*WORK TASK*:
Line by line, return the data exactly as shown.

--- START ---

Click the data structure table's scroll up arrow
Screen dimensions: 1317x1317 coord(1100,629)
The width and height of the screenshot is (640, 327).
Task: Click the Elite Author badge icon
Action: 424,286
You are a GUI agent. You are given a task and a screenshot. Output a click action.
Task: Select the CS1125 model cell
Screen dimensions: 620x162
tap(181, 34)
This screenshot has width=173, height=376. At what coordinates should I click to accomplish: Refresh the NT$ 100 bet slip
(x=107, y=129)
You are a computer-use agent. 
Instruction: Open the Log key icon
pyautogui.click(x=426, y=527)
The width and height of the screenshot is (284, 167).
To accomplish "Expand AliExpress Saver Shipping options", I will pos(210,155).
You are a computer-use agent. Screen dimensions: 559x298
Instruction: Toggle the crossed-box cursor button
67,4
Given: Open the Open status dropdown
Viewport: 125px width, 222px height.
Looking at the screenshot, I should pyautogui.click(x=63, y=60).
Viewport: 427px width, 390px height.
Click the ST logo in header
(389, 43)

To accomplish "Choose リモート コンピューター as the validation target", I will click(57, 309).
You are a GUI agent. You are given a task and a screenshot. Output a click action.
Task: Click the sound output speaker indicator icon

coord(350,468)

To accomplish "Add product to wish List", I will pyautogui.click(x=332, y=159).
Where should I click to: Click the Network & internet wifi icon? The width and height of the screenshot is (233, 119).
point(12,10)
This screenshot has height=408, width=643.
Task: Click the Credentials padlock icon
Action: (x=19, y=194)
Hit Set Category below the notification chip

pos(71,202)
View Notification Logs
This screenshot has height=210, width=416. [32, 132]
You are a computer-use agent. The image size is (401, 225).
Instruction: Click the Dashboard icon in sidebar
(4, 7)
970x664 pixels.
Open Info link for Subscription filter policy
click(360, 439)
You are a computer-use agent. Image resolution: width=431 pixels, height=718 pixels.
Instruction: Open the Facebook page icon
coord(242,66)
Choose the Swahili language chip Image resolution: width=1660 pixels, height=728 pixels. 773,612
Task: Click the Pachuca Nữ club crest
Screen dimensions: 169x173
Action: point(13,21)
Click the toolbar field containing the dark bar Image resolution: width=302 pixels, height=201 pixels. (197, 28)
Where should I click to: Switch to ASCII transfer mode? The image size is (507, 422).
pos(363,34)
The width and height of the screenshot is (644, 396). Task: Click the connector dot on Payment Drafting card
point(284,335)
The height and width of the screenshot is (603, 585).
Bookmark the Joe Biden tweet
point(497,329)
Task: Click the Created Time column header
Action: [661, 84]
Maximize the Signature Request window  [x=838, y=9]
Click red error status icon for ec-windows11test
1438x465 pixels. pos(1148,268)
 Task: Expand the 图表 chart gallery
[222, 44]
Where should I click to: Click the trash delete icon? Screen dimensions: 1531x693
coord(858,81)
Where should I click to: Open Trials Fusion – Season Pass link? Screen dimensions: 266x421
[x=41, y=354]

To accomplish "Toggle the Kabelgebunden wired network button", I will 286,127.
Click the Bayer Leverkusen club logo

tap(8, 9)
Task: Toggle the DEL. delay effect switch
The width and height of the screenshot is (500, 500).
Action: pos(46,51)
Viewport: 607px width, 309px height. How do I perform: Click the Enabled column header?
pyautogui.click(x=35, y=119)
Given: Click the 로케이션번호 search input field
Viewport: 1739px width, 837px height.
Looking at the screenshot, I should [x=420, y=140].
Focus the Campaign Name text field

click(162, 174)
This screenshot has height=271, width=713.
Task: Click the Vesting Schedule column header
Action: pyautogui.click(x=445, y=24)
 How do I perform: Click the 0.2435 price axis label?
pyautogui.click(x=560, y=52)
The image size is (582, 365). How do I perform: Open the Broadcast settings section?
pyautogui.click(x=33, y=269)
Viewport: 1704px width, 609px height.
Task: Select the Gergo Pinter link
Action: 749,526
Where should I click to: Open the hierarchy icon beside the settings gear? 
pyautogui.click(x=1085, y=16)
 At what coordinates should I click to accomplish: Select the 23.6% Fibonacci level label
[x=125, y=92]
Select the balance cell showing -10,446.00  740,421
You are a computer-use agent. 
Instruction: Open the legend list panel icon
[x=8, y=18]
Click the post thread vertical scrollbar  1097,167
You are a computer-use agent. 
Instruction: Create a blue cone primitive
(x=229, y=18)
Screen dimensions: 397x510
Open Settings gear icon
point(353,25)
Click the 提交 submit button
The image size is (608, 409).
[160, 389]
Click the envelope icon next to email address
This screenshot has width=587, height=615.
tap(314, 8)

--- END ---

*COMPLETED EXERCISE*:
Click the data structure table's scroll up arrow
Screen dimensions: 1317x1317 coord(1100,629)
The width and height of the screenshot is (640, 327).
Task: Click the Elite Author badge icon
Action: 424,286
You are a GUI agent. You are given a task and a screenshot. Output a click action.
Task: Select the CS1125 model cell
Screen dimensions: 620x162
tap(181, 34)
This screenshot has width=173, height=376. At what coordinates should I click to accomplish: Refresh the NT$ 100 bet slip
(x=107, y=129)
You are a computer-use agent. 
Instruction: Open the Log key icon
pyautogui.click(x=426, y=527)
The width and height of the screenshot is (284, 167).
To accomplish "Expand AliExpress Saver Shipping options", I will pos(210,155).
You are a computer-use agent. Screen dimensions: 559x298
Instruction: Toggle the crossed-box cursor button
67,4
Given: Open the Open status dropdown
Viewport: 125px width, 222px height.
Looking at the screenshot, I should pyautogui.click(x=63, y=60).
Viewport: 427px width, 390px height.
Click the ST logo in header
(389, 43)

To accomplish "Choose リモート コンピューター as the validation target", I will click(57, 309).
You are a GUI agent. You are given a task and a screenshot. Output a click action.
Task: Click the sound output speaker indicator icon

coord(350,468)

To accomplish "Add product to wish List", I will pyautogui.click(x=332, y=159).
Where should I click to: Click the Network & internet wifi icon? The width and height of the screenshot is (233, 119).
point(12,10)
This screenshot has height=408, width=643.
Task: Click the Credentials padlock icon
Action: (x=19, y=194)
Hit Set Category below the notification chip

pos(71,202)
View Notification Logs
This screenshot has height=210, width=416. [32, 132]
You are a computer-use agent. The image size is (401, 225).
Instruction: Click the Dashboard icon in sidebar
(4, 7)
970x664 pixels.
Open Info link for Subscription filter policy
click(360, 439)
You are a computer-use agent. Image resolution: width=431 pixels, height=718 pixels.
Instruction: Open the Facebook page icon
coord(242,66)
Choose the Swahili language chip Image resolution: width=1660 pixels, height=728 pixels. 773,612
Task: Click the Pachuca Nữ club crest
Screen dimensions: 169x173
Action: point(13,21)
Click the toolbar field containing the dark bar Image resolution: width=302 pixels, height=201 pixels. (197, 28)
Where should I click to: Switch to ASCII transfer mode? The image size is (507, 422).
pos(363,34)
The width and height of the screenshot is (644, 396). Task: Click the connector dot on Payment Drafting card
point(284,335)
The height and width of the screenshot is (603, 585).
Bookmark the Joe Biden tweet
point(497,329)
Task: Click the Created Time column header
Action: [661, 84]
Maximize the Signature Request window  [x=838, y=9]
Click red error status icon for ec-windows11test
1438x465 pixels. pos(1148,268)
 Task: Expand the 图表 chart gallery
[222, 44]
Where should I click to: Click the trash delete icon? Screen dimensions: 1531x693
coord(858,81)
Where should I click to: Open Trials Fusion – Season Pass link? Screen dimensions: 266x421
[x=41, y=354]

To accomplish "Toggle the Kabelgebunden wired network button", I will 286,127.
Click the Bayer Leverkusen club logo

tap(8, 9)
Task: Toggle the DEL. delay effect switch
The width and height of the screenshot is (500, 500).
Action: pos(46,51)
Viewport: 607px width, 309px height. How do I perform: Click the Enabled column header?
pyautogui.click(x=35, y=119)
Given: Click the 로케이션번호 search input field
Viewport: 1739px width, 837px height.
Looking at the screenshot, I should [x=420, y=140].
Focus the Campaign Name text field

click(162, 174)
This screenshot has height=271, width=713.
Task: Click the Vesting Schedule column header
Action: pyautogui.click(x=445, y=24)
 How do I perform: Click the 0.2435 price axis label?
pyautogui.click(x=560, y=52)
The image size is (582, 365). How do I perform: Open the Broadcast settings section?
pyautogui.click(x=33, y=269)
Viewport: 1704px width, 609px height.
Task: Select the Gergo Pinter link
Action: 749,526
Where should I click to: Open the hierarchy icon beside the settings gear? 
pyautogui.click(x=1085, y=16)
 At what coordinates should I click to accomplish: Select the 23.6% Fibonacci level label
[x=125, y=92]
Select the balance cell showing -10,446.00  740,421
You are a computer-use agent. 
Instruction: Open the legend list panel icon
[x=8, y=18]
Click the post thread vertical scrollbar  1097,167
You are a computer-use agent. 
Instruction: Create a blue cone primitive
(x=229, y=18)
Screen dimensions: 397x510
Open Settings gear icon
point(353,25)
Click the 提交 submit button
The image size is (608, 409).
[160, 389]
Click the envelope icon next to email address
This screenshot has width=587, height=615.
tap(314, 8)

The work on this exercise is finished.